--- BEGIN Available data ---

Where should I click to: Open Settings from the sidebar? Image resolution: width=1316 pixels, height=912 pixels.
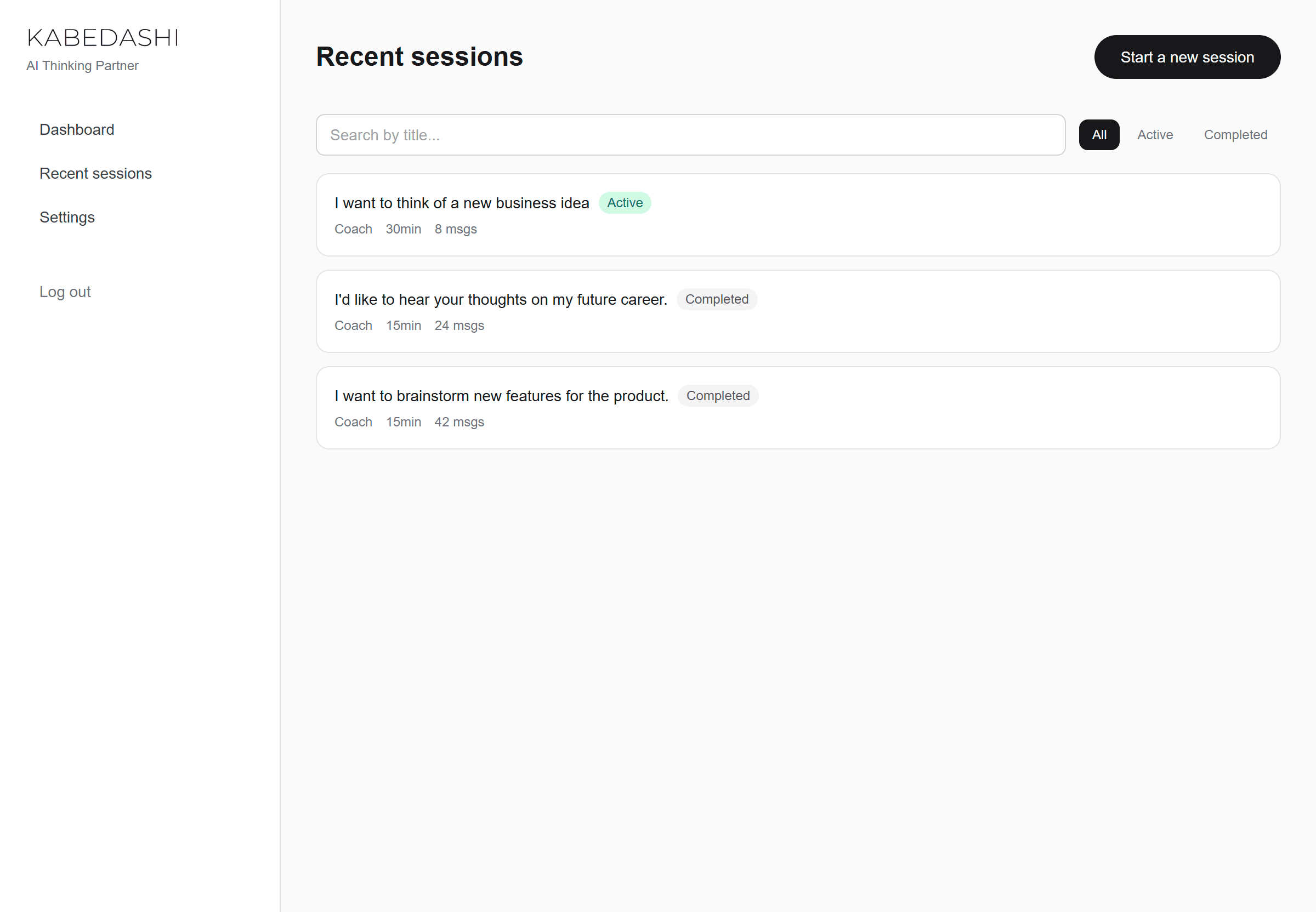click(x=67, y=217)
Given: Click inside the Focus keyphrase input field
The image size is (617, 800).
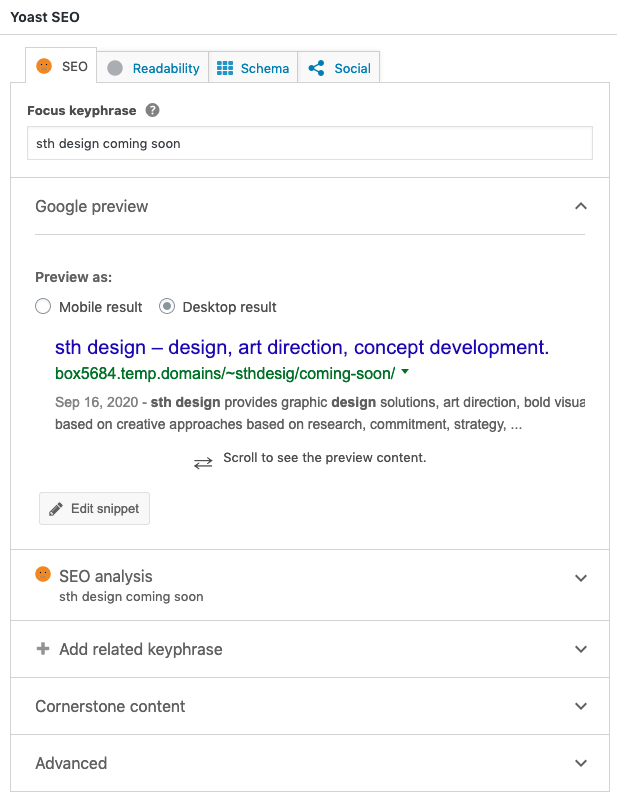Looking at the screenshot, I should (309, 142).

--- END Available data ---

Please copy all the lines above word for word, leaving the pictures out.

Where should I click to: Open Settings from the sidebar? Image resolution: width=1316 pixels, height=912 pixels.
click(x=67, y=217)
Given: Click inside the Focus keyphrase input field
The image size is (617, 800).
Looking at the screenshot, I should (309, 142).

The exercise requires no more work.